— Begin Exercise data —

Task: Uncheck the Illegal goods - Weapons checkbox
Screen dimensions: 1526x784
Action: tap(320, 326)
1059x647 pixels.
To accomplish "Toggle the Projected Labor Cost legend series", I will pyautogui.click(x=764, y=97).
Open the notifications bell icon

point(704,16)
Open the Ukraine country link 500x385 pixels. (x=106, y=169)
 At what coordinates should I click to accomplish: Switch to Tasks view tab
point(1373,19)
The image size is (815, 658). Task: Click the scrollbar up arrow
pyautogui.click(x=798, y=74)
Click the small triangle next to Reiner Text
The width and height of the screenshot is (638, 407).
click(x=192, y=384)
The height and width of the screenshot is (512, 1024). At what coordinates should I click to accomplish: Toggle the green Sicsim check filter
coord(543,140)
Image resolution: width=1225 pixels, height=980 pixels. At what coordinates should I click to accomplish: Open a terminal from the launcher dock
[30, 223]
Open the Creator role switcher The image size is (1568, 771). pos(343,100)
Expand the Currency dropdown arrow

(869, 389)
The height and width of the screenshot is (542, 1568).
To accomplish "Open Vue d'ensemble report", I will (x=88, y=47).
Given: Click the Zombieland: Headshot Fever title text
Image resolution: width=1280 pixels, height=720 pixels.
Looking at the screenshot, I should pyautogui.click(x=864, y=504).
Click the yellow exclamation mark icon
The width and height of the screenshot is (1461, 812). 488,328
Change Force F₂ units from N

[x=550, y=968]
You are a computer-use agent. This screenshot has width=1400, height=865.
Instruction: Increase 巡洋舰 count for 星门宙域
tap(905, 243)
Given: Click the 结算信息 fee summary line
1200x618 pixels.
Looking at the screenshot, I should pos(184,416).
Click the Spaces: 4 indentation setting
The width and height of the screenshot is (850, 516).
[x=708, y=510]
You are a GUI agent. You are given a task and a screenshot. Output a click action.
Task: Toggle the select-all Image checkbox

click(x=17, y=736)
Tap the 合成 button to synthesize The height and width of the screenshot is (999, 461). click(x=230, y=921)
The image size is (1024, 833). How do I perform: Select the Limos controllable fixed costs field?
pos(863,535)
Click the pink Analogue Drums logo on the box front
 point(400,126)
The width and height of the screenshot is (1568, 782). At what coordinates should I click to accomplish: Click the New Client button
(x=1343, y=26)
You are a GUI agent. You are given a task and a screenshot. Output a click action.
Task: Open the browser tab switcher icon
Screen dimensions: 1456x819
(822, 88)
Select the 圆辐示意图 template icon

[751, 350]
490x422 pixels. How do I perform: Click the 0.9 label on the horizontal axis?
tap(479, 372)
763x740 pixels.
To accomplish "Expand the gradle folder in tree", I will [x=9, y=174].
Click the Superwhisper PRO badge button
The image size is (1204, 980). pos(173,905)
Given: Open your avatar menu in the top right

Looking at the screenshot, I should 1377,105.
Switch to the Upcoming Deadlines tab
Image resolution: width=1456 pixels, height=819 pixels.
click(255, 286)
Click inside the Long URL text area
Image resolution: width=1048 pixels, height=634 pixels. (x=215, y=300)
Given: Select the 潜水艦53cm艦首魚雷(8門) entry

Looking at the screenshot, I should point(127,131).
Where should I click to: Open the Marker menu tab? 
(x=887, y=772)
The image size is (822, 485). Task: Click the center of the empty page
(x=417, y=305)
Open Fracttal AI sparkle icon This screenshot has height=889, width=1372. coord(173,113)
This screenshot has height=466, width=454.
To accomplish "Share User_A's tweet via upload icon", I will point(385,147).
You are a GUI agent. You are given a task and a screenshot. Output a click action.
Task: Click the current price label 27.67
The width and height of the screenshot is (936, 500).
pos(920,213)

— End Exercise data —

**Work instructions:** Convert the lines from the one containing "This screenshot has height=466, width=454." through the final line above into a JSON list of strings, with one string per line and blank lines left out.

**Final result:**
[
  "This screenshot has height=466, width=454.",
  "To accomplish \"Share User_A's tweet via upload icon\", I will point(385,147).",
  "You are a GUI agent. You are given a task and a screenshot. Output a click action.",
  "Task: Click the current price label 27.67",
  "The width and height of the screenshot is (936, 500).",
  "pos(920,213)"
]